Significance for drug therapy
Most drugs are partially or completely metabolized, and only a minority remain unchanged and are excreted identically (e.g., atovaquone). Metabolism is relevant to drug therapy for the following reasons: The so-called prodrugs are activated only by a metabolic conversion step. Examples include the ACE inhibitors. The metabolite has a lower pharmacological activity than the parent substance. Biotransformation is important for the elimination of active ingredients. Metabolites of active substances can also be toxic, which contradicts the actual goal of biotransformation. A typical example is NAPQI, the liver toxic metabolite of paracetamol. At therapeutic doses it can be neutralized, but an overdose is acutely life-threatening because detoxification is overloaded. Substrates of metabolic enzymes are susceptible to drug-drug interactions. When an enzyme is inhibited or induced by another drug, the concentration of substrates and active or inactive metabolites changes. This may influence the effect and increase undesirable effects. Enzyme activity varies interindividually. If metabolic activity is very high in a patient, the effect of a drug may be absent because the dose is rapidly degraded.

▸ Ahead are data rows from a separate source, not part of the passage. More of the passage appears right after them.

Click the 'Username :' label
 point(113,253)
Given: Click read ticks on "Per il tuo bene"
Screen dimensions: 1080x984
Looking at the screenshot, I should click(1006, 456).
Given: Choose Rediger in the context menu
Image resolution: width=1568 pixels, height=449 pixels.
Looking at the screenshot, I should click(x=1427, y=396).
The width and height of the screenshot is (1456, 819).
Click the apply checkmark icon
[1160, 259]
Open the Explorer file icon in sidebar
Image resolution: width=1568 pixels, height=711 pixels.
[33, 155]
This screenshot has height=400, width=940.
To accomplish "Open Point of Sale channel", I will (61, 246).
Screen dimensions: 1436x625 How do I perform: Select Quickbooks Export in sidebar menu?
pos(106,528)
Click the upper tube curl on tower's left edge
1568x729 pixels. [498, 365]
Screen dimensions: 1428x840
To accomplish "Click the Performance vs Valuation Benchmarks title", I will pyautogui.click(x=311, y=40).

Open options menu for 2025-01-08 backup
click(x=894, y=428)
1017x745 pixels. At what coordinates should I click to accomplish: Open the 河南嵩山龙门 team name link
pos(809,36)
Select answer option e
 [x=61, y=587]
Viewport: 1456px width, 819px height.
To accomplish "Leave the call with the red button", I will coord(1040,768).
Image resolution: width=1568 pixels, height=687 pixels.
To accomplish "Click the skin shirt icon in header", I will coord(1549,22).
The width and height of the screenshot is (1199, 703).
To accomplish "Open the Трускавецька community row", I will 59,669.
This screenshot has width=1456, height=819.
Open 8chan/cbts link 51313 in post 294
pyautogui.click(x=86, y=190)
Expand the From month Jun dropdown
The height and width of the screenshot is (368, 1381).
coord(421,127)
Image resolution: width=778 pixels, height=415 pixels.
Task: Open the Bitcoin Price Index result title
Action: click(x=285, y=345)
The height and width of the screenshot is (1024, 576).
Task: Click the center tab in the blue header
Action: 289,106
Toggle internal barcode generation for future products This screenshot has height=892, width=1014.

Functionalization (Phase I)
Functionalization is the introduction or exposure of functional groups in the drug molecule. Chemically, it mainly involves oxidations, reductions, or hydrolyses. The enzyme family of cytochromes P450 (CYP) is of central importance for drug metabolism. Important members are for example CYP2B6, CYP2C9, CYP2C19, CYP2D6 and CYP3A. In addition to the cytochromes, other enzymes exist, such as alcohol dehydrogenase (ADH) and monoamine oxidases (MAO). Example: oxidation of celecoxib to 4′-hydroxycelecoxib.
Conjugation (phase II).
Conjugation involves the enzymatic and covalent linkage of a drug or metabolite to a molecule. The most important conjugation reaction is glucuronidation. In this process, an active substance or a drug metabolite is linked to glucuronic acid. This usually makes the substance more water-soluble and it can be eliminated in the urine. The enzymes that catalyze this conjugation are the UDP-glucuronosyltransferases (UGT). Other conjugation reactions include methylation, sulfation, and acetylation. All reactions are catalyzed by transferases. Example: glucuronidation of morphine.
Phase I and phase II
Functionalization may precede conjugation. For example, an aromatic is first hydroxylated and then conjugated to a glucuronic acid. However, this sequence is not necessary. If the drug already carries a corresponding functional group, direct conjugation is also possible, and after phase I, the metabolite can be excreted directly.
First-pass metabolism
During peroral administration, a drug enters the bloodstream from the intestine and subsequently passes through the liver until it reaches its site of action from the bloodstream.In the intestine and liver, a significant proportion of the amount of active ingredient can already be metabolized away. This effect is referred to as first-pass metabolism. High first-pass metabolism makes a drug susceptible to drug-drug interactions, adverse effects, and intra- and interindividual differences in efficacy. In some circumstances, oral administration may not be possible at all. Alternative dosage forms can be used to circumvent first-pass. These include, for example, suppositories, sublingual tablets, transdermal patches, nasal sprays, and injectables.